# Byoc ????



## PaulS (Feb 27, 2006)

What gives here, my wife was going to order me a kit for xmas, the mighty mouse, god love her.... but when she was checking it out it only re-directed to axe and you shall recieve for prebuilt kits, no fun.. On the US site she checked it out, and so did I , a 75.00 dollar kit and they wanted 150.00 to ship it to Canada ???? that would be delivered in a stretch limo I should hope. I emailed Scott to see if he offers the unbuilt kit at a resonable shipping charge. Otherwise I shall seek something else, too bad they are good kits. :confused-smiley-010


----------



## Baconator (Feb 25, 2006)

PaulS said:


> What gives here, my wife was going to order me a kit for xmas, the mighty mouse, god love her.... but when she was checking it out it only re-directed to axe and you shall recieve for prebuilt kits, no fun.. On the US site she checked it out, and so did I , a 75.00 dollar kit and they wanted 150.00 to ship it to Canada ???? that would be delivered in a stretch limo I should hope. I emailed Scott to see if he offers the unbuilt kit at a resonable shipping charge. Otherwise I shall seek something else, too bad they are good kits. :confused-smiley-010


If I'm not mistaken the BYOC website only links to axeandyou . . . on their link for pre-built kits since they are the only source for pre-built kits.
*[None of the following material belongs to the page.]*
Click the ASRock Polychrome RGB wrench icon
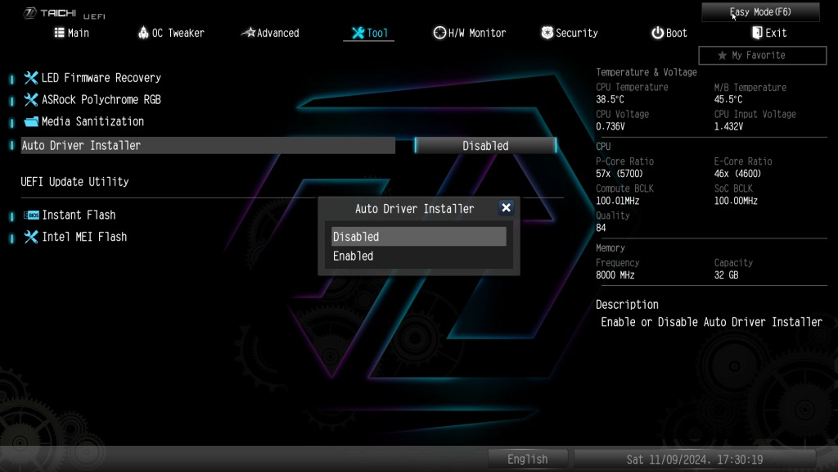 (30, 99)
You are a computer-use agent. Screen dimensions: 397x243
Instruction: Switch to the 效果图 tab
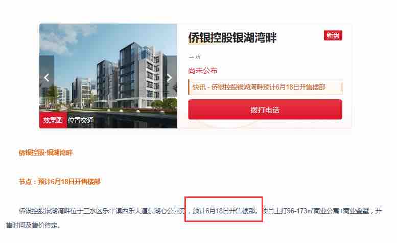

They are also the only dealer outside of the US and have the Canadian prices for the kits listed there at http://www.axeandyoushallreceive.com/biglist.htm#BYOC 

I'm sure Scott will email you shortly as he never took too long in responding to my emails. As for why it would cost $150 to have it shipped from the US, all I can guess is that's in the deal he has with Scott. All I know is that I've had good dealings with Scott and the kits are great. One if the four kits I ordered was missing a diode, but when I emailed Scott he made sure I was shipped a replacement. If you read through the forum (which is a very valuable resource in itself) you'll see that BYOC has a number of very satisfied customers and you'll also get a good idea of how the kits _should_ look when they're done. 

I'm beginning to wish I had a vested interest in promoting Scott and BYOC since I've been pumping both of them up here, but alas, I'm just a satisfied customer with nothing to gain.

Good luck - if your mighty mouse turns out anything like my modded rat II or even like the pedals I built myself I'm sure you'll be happy.


----------



## PaulS (Feb 27, 2006)

replied to your PM, I would rather deal with Scott anyway. Thanks for the link.


----------



## Milkman (Feb 2, 2006)

PaulS said:


> What gives here, my wife was going to order me a kit for xmas, the mighty mouse, god love her.... but when she was checking it out it only re-directed to axe and you shall recieve for prebuilt kits, no fun.. On the US site she checked it out, and so did I , a 75.00 dollar kit and they wanted 150.00 to ship it to Canada ???? that would be delivered in a stretch limo I should hope. I emailed Scott to see if he offers the unbuilt kit at a resonable shipping charge. Otherwise I shall seek something else, too bad they are good kits. :confused-smiley-010


Axeandyoushallreceive also sells the unbuilt kits. Please have her contact him and clarify.


----------



## PaulS (Feb 27, 2006)

Yep did do that and they are only 112.00 with shipping, that's more like it. Scott emailed me the details and I forwarded them to her, can't wait until xmas....  

Tanks Scott for the quick reply, you just may have saved xmas.....


----------